> _Problem description_:
Lines in the listing under this task are to be copied exactly.

> _Material for the task_:
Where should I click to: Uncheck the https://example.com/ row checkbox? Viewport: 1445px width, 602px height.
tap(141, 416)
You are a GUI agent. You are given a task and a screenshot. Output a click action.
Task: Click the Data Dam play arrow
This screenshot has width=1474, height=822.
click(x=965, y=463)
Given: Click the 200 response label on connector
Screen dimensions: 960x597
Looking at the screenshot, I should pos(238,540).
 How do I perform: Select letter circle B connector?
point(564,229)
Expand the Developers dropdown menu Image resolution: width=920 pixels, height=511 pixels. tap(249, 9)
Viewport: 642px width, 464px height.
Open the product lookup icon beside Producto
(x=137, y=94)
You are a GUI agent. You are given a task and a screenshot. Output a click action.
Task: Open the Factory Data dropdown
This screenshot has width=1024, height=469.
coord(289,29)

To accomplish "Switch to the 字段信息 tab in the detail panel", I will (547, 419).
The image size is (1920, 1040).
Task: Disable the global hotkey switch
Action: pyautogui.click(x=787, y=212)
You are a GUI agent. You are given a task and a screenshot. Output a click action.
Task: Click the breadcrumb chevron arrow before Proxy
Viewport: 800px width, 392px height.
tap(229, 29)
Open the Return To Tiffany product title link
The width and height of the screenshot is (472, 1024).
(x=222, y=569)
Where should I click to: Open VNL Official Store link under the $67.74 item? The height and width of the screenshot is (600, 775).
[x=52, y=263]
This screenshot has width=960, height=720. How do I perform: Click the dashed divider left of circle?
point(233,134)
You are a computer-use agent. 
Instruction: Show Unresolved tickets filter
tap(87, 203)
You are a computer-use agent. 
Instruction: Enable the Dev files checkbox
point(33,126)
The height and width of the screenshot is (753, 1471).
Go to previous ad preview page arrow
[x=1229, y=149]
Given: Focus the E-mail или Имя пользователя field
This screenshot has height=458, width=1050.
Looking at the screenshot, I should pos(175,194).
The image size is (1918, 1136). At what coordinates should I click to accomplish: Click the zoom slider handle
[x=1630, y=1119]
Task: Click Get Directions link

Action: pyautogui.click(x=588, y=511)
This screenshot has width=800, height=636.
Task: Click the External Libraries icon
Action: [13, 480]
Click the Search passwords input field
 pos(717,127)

> _Output below_:
Where should I click to: Uncheck the https://example.com/ row checkbox? Viewport: 1445px width, 602px height.
tap(141, 416)
You are a GUI agent. You are given a task and a screenshot. Output a click action.
Task: Click the Data Dam play arrow
This screenshot has width=1474, height=822.
click(x=965, y=463)
Given: Click the 200 response label on connector
Screen dimensions: 960x597
Looking at the screenshot, I should pos(238,540).
 How do I perform: Select letter circle B connector?
point(564,229)
Expand the Developers dropdown menu Image resolution: width=920 pixels, height=511 pixels. tap(249, 9)
Viewport: 642px width, 464px height.
Open the product lookup icon beside Producto
(x=137, y=94)
You are a GUI agent. You are given a task and a screenshot. Output a click action.
Task: Open the Factory Data dropdown
This screenshot has width=1024, height=469.
coord(289,29)

To accomplish "Switch to the 字段信息 tab in the detail panel", I will (547, 419).
The image size is (1920, 1040).
Task: Disable the global hotkey switch
Action: pyautogui.click(x=787, y=212)
You are a GUI agent. You are given a task and a screenshot. Output a click action.
Task: Click the breadcrumb chevron arrow before Proxy
Viewport: 800px width, 392px height.
tap(229, 29)
Open the Return To Tiffany product title link
The width and height of the screenshot is (472, 1024).
(x=222, y=569)
Where should I click to: Open VNL Official Store link under the $67.74 item? The height and width of the screenshot is (600, 775).
[x=52, y=263]
This screenshot has width=960, height=720. How do I perform: Click the dashed divider left of circle?
point(233,134)
You are a computer-use agent. 
Instruction: Show Unresolved tickets filter
tap(87, 203)
You are a computer-use agent. 
Instruction: Enable the Dev files checkbox
point(33,126)
The height and width of the screenshot is (753, 1471).
Go to previous ad preview page arrow
[x=1229, y=149]
Given: Focus the E-mail или Имя пользователя field
This screenshot has height=458, width=1050.
Looking at the screenshot, I should pos(175,194).
The image size is (1918, 1136). At what coordinates should I click to accomplish: Click the zoom slider handle
[x=1630, y=1119]
Task: Click Get Directions link

Action: pyautogui.click(x=588, y=511)
This screenshot has width=800, height=636.
Task: Click the External Libraries icon
Action: [13, 480]
Click the Search passwords input field
 pos(717,127)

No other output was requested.